* Your instructions: Transcribe all of the entries, matching each one exactly.

* Task inputs:
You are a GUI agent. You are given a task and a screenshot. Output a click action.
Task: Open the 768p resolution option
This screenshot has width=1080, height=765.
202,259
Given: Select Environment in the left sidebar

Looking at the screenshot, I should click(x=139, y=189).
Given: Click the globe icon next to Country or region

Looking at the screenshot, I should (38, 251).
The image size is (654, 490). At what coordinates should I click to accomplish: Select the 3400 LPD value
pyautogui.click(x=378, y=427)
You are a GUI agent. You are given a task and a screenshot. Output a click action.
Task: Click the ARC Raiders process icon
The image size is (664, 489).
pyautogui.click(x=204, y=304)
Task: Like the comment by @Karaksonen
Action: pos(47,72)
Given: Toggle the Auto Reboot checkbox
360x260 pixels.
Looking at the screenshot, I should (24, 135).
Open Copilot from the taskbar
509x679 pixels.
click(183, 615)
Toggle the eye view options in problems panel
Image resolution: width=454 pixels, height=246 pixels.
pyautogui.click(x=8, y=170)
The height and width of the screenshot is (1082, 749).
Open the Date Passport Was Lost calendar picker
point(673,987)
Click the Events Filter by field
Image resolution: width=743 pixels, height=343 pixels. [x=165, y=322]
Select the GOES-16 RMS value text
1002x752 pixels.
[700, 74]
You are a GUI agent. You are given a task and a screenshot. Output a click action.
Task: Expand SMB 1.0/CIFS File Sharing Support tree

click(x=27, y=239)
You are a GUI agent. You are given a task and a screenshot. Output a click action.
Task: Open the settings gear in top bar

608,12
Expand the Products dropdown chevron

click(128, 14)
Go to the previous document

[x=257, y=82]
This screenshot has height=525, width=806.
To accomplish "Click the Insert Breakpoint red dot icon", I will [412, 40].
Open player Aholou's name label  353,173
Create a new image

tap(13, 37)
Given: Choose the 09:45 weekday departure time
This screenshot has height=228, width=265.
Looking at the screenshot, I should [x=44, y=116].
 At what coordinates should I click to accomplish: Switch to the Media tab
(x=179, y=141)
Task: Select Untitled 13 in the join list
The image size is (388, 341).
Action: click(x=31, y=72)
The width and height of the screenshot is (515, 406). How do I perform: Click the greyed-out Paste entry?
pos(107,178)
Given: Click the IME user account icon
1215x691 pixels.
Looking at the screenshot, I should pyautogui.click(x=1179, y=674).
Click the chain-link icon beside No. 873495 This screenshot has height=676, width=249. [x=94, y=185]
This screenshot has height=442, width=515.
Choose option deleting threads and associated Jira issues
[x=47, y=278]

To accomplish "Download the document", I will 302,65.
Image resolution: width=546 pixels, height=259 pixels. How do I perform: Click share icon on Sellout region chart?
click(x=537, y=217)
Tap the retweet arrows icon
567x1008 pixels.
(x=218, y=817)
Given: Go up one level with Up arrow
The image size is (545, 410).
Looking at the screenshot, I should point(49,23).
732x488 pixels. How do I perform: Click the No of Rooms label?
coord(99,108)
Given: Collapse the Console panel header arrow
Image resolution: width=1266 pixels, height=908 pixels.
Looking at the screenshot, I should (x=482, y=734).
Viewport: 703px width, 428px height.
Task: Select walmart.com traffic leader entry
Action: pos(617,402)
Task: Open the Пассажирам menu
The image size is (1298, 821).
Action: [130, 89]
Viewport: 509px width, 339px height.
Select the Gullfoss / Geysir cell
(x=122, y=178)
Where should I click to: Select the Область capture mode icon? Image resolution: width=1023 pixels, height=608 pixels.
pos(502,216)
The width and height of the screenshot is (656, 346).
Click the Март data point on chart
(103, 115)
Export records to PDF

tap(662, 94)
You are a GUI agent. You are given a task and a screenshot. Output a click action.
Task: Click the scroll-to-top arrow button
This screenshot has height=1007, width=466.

* Response to this task:
You are a GUI agent. You are given a task and a screenshot. Output a click action.
Task: Open the 768p resolution option
This screenshot has width=1080, height=765.
202,259
Given: Select Environment in the left sidebar

Looking at the screenshot, I should click(x=139, y=189).
Given: Click the globe icon next to Country or region

Looking at the screenshot, I should (38, 251).
The image size is (654, 490). At what coordinates should I click to accomplish: Select the 3400 LPD value
pyautogui.click(x=378, y=427)
You are a GUI agent. You are given a task and a screenshot. Output a click action.
Task: Click the ARC Raiders process icon
The image size is (664, 489).
pyautogui.click(x=204, y=304)
Task: Like the comment by @Karaksonen
Action: pos(47,72)
Given: Toggle the Auto Reboot checkbox
360x260 pixels.
Looking at the screenshot, I should (24, 135).
Open Copilot from the taskbar
509x679 pixels.
click(183, 615)
Toggle the eye view options in problems panel
Image resolution: width=454 pixels, height=246 pixels.
pyautogui.click(x=8, y=170)
The height and width of the screenshot is (1082, 749).
Open the Date Passport Was Lost calendar picker
point(673,987)
Click the Events Filter by field
Image resolution: width=743 pixels, height=343 pixels. [x=165, y=322]
Select the GOES-16 RMS value text
1002x752 pixels.
[700, 74]
You are a GUI agent. You are given a task and a screenshot. Output a click action.
Task: Expand SMB 1.0/CIFS File Sharing Support tree

click(x=27, y=239)
You are a GUI agent. You are given a task and a screenshot. Output a click action.
Task: Open the settings gear in top bar

608,12
Expand the Products dropdown chevron

click(128, 14)
Go to the previous document

[x=257, y=82]
This screenshot has height=525, width=806.
To accomplish "Click the Insert Breakpoint red dot icon", I will [412, 40].
Open player Aholou's name label  353,173
Create a new image

tap(13, 37)
Given: Choose the 09:45 weekday departure time
This screenshot has height=228, width=265.
Looking at the screenshot, I should [x=44, y=116].
 At what coordinates should I click to accomplish: Switch to the Media tab
(x=179, y=141)
Task: Select Untitled 13 in the join list
The image size is (388, 341).
Action: click(x=31, y=72)
The width and height of the screenshot is (515, 406). How do I perform: Click the greyed-out Paste entry?
pos(107,178)
Given: Click the IME user account icon
1215x691 pixels.
Looking at the screenshot, I should pyautogui.click(x=1179, y=674).
Click the chain-link icon beside No. 873495 This screenshot has height=676, width=249. [x=94, y=185]
This screenshot has height=442, width=515.
Choose option deleting threads and associated Jira issues
[x=47, y=278]

To accomplish "Download the document", I will 302,65.
Image resolution: width=546 pixels, height=259 pixels. How do I perform: Click share icon on Sellout region chart?
click(x=537, y=217)
Tap the retweet arrows icon
567x1008 pixels.
(x=218, y=817)
Given: Go up one level with Up arrow
The image size is (545, 410).
Looking at the screenshot, I should point(49,23).
732x488 pixels. How do I perform: Click the No of Rooms label?
coord(99,108)
Given: Collapse the Console panel header arrow
Image resolution: width=1266 pixels, height=908 pixels.
Looking at the screenshot, I should (x=482, y=734).
Viewport: 703px width, 428px height.
Task: Select walmart.com traffic leader entry
Action: pos(617,402)
Task: Open the Пассажирам menu
The image size is (1298, 821).
Action: [130, 89]
Viewport: 509px width, 339px height.
Select the Gullfoss / Geysir cell
(x=122, y=178)
Where should I click to: Select the Область capture mode icon? Image resolution: width=1023 pixels, height=608 pixels.
pos(502,216)
The width and height of the screenshot is (656, 346).
Click the Март data point on chart
(103, 115)
Export records to PDF

tap(662, 94)
You are a GUI agent. You are given a task and a screenshot. Output a click action.
Task: Click the scroll-to-top arrow button
This screenshot has height=1007, width=466.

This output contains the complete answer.